Talk starts at 5:30pm
Free

Join Artadia, Helen Molesworth, Chief Curator at The Museum of Contemporary Art (MOCA), Los Angeles, and Julia Bryan-Wilson, Professor of Modern and Contemporary Art at the University of California, Berkeley, for a free public program at The Lab. Molesworth will visit San Francisco to participate in Art & Dialogue and visit with Artadia Awardees.

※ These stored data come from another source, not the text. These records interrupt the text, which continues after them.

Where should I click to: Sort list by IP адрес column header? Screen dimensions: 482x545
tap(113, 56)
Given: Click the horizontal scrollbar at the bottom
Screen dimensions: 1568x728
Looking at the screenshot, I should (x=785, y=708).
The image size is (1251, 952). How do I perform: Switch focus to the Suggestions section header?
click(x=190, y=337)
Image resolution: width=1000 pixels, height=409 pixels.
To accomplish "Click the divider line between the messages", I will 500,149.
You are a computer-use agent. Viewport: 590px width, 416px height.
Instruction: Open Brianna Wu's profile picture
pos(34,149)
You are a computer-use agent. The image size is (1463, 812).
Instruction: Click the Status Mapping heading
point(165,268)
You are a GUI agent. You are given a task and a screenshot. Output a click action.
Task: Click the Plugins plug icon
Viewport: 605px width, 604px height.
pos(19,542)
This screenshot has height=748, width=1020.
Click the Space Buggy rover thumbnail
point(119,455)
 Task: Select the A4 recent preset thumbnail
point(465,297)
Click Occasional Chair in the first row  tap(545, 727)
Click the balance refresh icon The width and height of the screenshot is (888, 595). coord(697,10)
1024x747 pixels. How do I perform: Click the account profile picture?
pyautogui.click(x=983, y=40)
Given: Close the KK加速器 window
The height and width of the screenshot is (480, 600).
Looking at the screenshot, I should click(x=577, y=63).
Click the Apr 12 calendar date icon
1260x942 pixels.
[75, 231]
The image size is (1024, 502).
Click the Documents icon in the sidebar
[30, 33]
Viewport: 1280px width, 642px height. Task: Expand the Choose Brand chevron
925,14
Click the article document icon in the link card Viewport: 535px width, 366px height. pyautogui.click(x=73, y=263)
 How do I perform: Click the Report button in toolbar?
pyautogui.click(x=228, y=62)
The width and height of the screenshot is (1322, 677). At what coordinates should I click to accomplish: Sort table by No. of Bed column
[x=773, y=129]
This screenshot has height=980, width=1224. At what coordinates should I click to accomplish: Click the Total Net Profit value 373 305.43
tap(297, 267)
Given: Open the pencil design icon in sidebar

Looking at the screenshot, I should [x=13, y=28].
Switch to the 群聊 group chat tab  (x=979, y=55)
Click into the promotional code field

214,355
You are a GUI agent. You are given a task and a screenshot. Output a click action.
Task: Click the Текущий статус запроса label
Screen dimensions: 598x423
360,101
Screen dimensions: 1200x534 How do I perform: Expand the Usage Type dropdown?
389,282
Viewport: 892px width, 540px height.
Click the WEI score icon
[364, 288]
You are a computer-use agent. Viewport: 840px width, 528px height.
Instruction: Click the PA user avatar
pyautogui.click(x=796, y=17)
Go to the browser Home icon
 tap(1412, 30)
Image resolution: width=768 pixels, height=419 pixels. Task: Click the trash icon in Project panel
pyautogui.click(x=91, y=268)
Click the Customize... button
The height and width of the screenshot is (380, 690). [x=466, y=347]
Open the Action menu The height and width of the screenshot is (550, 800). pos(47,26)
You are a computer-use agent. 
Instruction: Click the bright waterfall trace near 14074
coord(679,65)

Helen Molesworth is the Chief Curator at The Museum of Contemporary Art (MOCA), Los Angeles, where she recently curated the first US retrospective of the Brazilian artist Anna Maria Maiolino and the monographic survey Kerry James Marshall: Mastry.  From 2010–2014 she was the Barbara Lee Chief Curator at the Institute of Contemporary Art (ICA) Boston, where she assembled one person exhibitions of artists Steve Locke, Catherine Opie, Josiah McElheny, and Amy Sillman, and the group exhibitions Leap Before You Look: Black Mountain College 1933–1957, Dance/Draw, and This Will Have Been: Art, Love & Politics in the 1980s.  As head of the Department of Modern and Contemporary Art at the Harvard Art Museum, she presented an exhibition of photographs by Moyra Davey and ACT UP NY: Activism, Art, and the AIDS Crisis 1987–1993.  From 2002–2007 she was the Chief Curator of Exhibitions at the Wexner Center for the Arts, where she organized the first US retrospectives of Louise Lawler and Luc Tuymans, as well as Part Object Part Sculpture, which examined the influence of Marcel Duchamp’s erotic objects. While Curator of Contemporary Art at The Baltimore Museum of Art from 2000–2002, she arranged Work Ethic, which traced the problem of artistic labor in post-1960s art.  She is the author of numerous catalog essays and her writing has appeared in publications such as Artforum, Art Journal, Documents, and October.  The recipient of the 2011 Bard Center for Curatorial Studies Award for Curatorial Excellence, she is currently at work on an ambitious exhibition inspired by the American painter and film critic Manny Farber and his 1962 essay “White Elephant vs. Termite Art.”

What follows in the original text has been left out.